Exercise directions
There is material below. Print exactly the lines starting at the line with "Let's Talk (51, 891)" and ending at the line with "Control system (552, 428)", ends included, and no others.

Record excerpts
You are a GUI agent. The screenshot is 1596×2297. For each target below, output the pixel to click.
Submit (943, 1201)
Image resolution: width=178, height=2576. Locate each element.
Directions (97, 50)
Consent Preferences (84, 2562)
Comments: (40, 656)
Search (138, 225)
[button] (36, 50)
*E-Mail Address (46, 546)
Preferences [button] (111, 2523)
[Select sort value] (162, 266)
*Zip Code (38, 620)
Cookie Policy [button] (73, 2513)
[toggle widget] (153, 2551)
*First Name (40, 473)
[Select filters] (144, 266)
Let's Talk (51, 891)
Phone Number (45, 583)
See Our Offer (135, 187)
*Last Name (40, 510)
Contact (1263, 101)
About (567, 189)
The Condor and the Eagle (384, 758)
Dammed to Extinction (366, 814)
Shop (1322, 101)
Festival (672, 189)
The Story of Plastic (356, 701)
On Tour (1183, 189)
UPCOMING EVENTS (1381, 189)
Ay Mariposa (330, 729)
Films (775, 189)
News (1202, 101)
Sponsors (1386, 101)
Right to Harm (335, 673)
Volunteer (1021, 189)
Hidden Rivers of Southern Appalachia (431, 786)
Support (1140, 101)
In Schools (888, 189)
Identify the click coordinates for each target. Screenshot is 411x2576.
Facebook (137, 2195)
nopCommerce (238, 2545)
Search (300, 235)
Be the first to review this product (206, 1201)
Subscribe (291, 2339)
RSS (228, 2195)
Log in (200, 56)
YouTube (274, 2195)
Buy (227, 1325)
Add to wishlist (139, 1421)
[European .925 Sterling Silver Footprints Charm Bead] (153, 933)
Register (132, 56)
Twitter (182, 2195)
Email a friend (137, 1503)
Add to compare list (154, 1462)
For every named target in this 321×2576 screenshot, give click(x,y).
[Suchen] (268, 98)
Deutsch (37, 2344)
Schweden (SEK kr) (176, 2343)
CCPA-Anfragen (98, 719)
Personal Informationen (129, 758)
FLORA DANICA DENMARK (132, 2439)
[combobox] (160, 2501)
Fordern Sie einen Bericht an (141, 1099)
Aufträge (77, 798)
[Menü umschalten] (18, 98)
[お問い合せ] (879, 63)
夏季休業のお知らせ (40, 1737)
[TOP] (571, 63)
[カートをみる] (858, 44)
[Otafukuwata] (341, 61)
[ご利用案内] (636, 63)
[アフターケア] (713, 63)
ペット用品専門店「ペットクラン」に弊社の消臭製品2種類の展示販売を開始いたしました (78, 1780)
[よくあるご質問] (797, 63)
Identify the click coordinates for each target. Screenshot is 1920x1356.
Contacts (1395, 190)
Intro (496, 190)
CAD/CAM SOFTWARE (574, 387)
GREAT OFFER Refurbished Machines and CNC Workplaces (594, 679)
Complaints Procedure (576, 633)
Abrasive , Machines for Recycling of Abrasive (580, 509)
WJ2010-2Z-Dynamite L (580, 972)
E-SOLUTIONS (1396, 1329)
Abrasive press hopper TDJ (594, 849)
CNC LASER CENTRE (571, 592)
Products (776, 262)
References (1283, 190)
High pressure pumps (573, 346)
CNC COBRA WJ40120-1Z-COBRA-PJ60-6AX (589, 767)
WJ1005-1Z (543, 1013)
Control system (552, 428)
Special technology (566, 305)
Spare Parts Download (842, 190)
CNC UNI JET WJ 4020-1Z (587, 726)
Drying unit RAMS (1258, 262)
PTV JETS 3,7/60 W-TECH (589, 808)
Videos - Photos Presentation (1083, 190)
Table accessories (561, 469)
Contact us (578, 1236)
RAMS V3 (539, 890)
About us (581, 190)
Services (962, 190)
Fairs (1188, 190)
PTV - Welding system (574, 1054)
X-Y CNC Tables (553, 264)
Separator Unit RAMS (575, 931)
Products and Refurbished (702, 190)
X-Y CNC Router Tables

Task output
Let's Talk (51, 891)
Phone Number (45, 583)
See Our Offer (135, 187)
*Last Name (40, 510)
Contact (1263, 101)
About (567, 189)
The Condor and the Eagle (384, 758)
Dammed to Extinction (366, 814)
Shop (1322, 101)
Festival (672, 189)
The Story of Plastic (356, 701)
On Tour (1183, 189)
UPCOMING EVENTS (1381, 189)
Ay Mariposa (330, 729)
Films (775, 189)
News (1202, 101)
Sponsors (1386, 101)
Right to Harm (335, 673)
Volunteer (1021, 189)
Hidden Rivers of Southern Appalachia (431, 786)
Support (1140, 101)
In Schools (888, 189)
Identify the click coordinates for each target. Screenshot is 411x2576.
Facebook (137, 2195)
nopCommerce (238, 2545)
Search (300, 235)
Be the first to review this product (206, 1201)
Subscribe (291, 2339)
RSS (228, 2195)
Log in (200, 56)
YouTube (274, 2195)
Buy (227, 1325)
Add to wishlist (139, 1421)
[European .925 Sterling Silver Footprints Charm Bead] (153, 933)
Register (132, 56)
Twitter (182, 2195)
Email a friend (137, 1503)
Add to compare list (154, 1462)
For every named target in this 321×2576 screenshot, give click(x,y).
[Suchen] (268, 98)
Deutsch (37, 2344)
Schweden (SEK kr) (176, 2343)
CCPA-Anfragen (98, 719)
Personal Informationen (129, 758)
FLORA DANICA DENMARK (132, 2439)
[combobox] (160, 2501)
Fordern Sie einen Bericht an (141, 1099)
Aufträge (77, 798)
[Menü umschalten] (18, 98)
[お問い合せ] (879, 63)
夏季休業のお知らせ (40, 1737)
[TOP] (571, 63)
[カートをみる] (858, 44)
[Otafukuwata] (341, 61)
[ご利用案内] (636, 63)
[アフターケア] (713, 63)
ペット用品専門店「ペットクラン」に弊社の消臭製品2種類の展示販売を開始いたしました (78, 1780)
[よくあるご質問] (797, 63)
Identify the click coordinates for each target. Screenshot is 1920x1356.
Contacts (1395, 190)
Intro (496, 190)
CAD/CAM SOFTWARE (574, 387)
GREAT OFFER Refurbished Machines and CNC Workplaces (594, 679)
Complaints Procedure (576, 633)
Abrasive , Machines for Recycling of Abrasive (580, 509)
WJ2010-2Z-Dynamite L (580, 972)
E-SOLUTIONS (1396, 1329)
Abrasive press hopper TDJ (594, 849)
CNC LASER CENTRE (571, 592)
Products (776, 262)
References (1283, 190)
High pressure pumps (573, 346)
CNC COBRA WJ40120-1Z-COBRA-PJ60-6AX (589, 767)
WJ1005-1Z (543, 1013)
Control system (552, 428)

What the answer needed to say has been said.